S.osmundacea's pneumatocysts, or floats, are prevalent in the alga's apical region. During periods of new growth, pneumatocysts arise from both new apical branches and the bases of old lateral branches (blades). These floats can be spherical to ellipsoid, and occur in catenate (chain-like) formations on upper branches, giving the alga its characteristic beaded appearance. Apical branches tend to be cylindrical, as opposed to the flattened lower branches.
Pneumatocysts are formed by growth of the intercalary meristem, and increases in their circumference are effected by growth initiated in the meristoderm. Thus, the pneumatocyst is an area of hollowed-out tissue, bordered on all sides by medulla and cortex tissue and often traversed by residual hair-like cells of the medulla (See right.) The gas within the hollow chamber is mostly oxygen and nitrogen, occurring in similar proportions as in the atmosphere, with some variable amounts of carbon dioxide. Oxygen and carbon dioxide arise partly from the metabolic activity of the bordering cortex cells, but the major source of O2 and CO2 is equilibration between gases in the pneumatocyst and the surrounding water.
A striking feature of Stephanocystis osmundacea is the seasonal fluctuations in morphology. At the onset of winter, the apical region of the alga is shed, leaving only the basal region behind for the duration of the winter.

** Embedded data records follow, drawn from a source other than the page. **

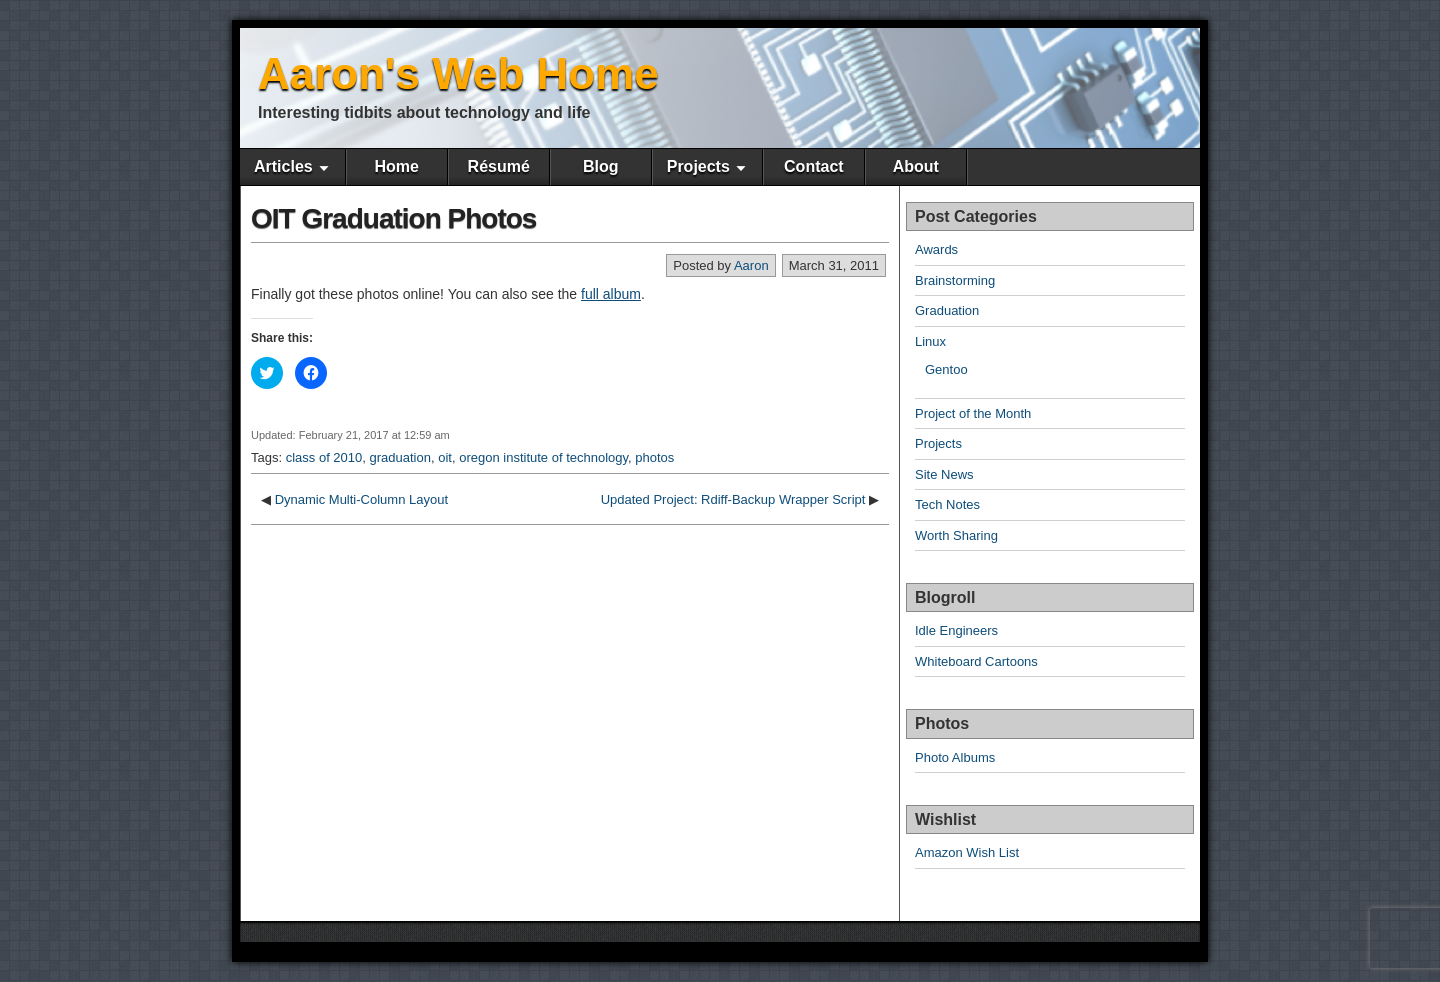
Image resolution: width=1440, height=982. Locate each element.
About (916, 166)
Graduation (947, 310)
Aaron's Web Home (458, 73)
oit (445, 457)
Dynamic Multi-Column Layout (361, 499)
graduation (400, 457)
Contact (814, 166)
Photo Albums (955, 757)
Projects (698, 166)
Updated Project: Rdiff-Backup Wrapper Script (733, 499)
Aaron (751, 265)
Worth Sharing (956, 535)
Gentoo (946, 369)
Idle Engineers (956, 630)
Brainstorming (955, 280)
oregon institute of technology (543, 457)
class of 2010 (324, 457)
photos (654, 457)
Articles (283, 166)
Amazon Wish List (967, 852)
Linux (930, 341)
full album (611, 294)
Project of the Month (973, 413)
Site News (944, 474)
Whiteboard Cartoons (976, 661)
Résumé (499, 166)
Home (396, 166)
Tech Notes (947, 504)
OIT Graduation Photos (393, 218)
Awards (936, 249)
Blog (601, 166)
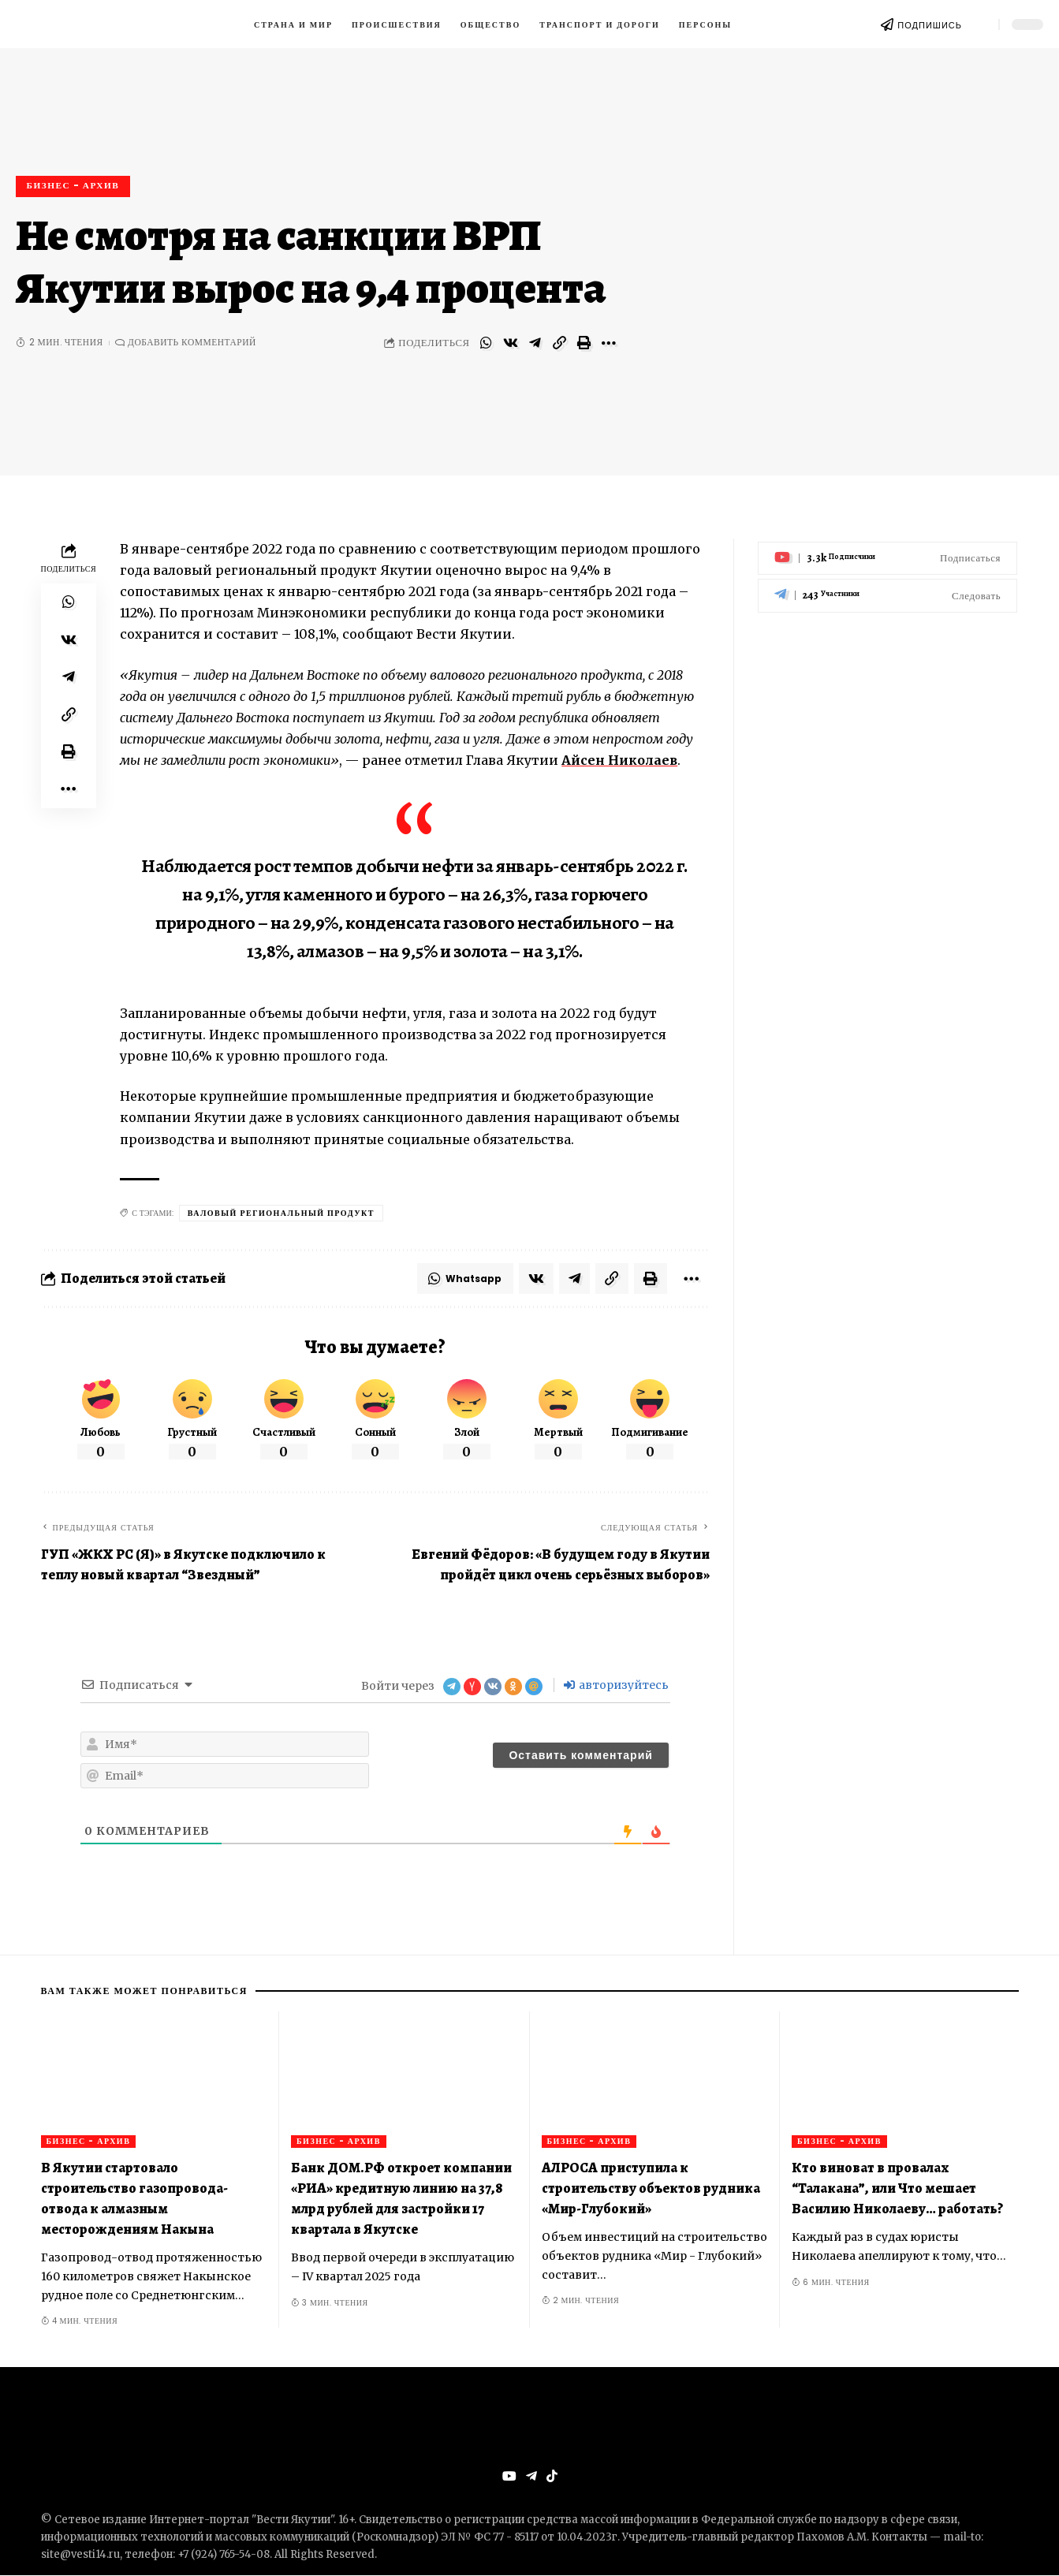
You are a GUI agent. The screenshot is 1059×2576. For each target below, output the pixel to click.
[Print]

BASAL REGIONThe basal region comprises the holfast, lower stipe and basal, lateral blades. This basal region of the alga is what remains during the winter after the apical region has been shed. This shorter, smaller Stephanocystis can more effectively avoid damage during violent winter storms and their associated wave stress. The distinction between basal and apical regions, as well as the seasonal changes in morphology, have been suggested as adaptive means to functioning in two different water motion regimes: bottom wave motion and surface wave motion. Several studies have noted the high survival of adultStephanocystis plants during stormy winters.
The anatomy or cellular construction of an alga can give many insights as to its origin and functions. Stephanocystis osmundacea's cells each contain a single nucleus, a feature that can taxonomically characterize some families of algae. The surface, or peripheral cells usually exhibit a palisade shape and are densely packed with photosynthetic pigments. This is easy to see in the picture of a blade cross section: the outer cells have the greenish, golden-brown color characteristic of Stephanocystis, resulting from those pigments.
The colorless cells interior to the colored, peripheral cells are called the cortex cells. Often the active growth in surface cells, especially in the case of blades, will stretch these inner cortex cells, giving them an irregular arrangement.
At the very center of the blade cross section, one can just make out a group of cells distinct from the cortex. These cells form the medulla, which can function in the transport of photosynthetic products from the light-enfused fronds at the surface down to the shaded basal region of the alga.
The cell walls of S. osmundacea are compsed of an inner layer of cellulose fibers cemented together by a slimy, gummy later of alginic acid. Alginic acid (or alginate) is a polymer of five-carbon acids and gives the plant considerable flexible strength, in addition to functioning in ion-exchange. Alginates are also economically valuable and are used commercially for their stabilizing and emulsifying properties.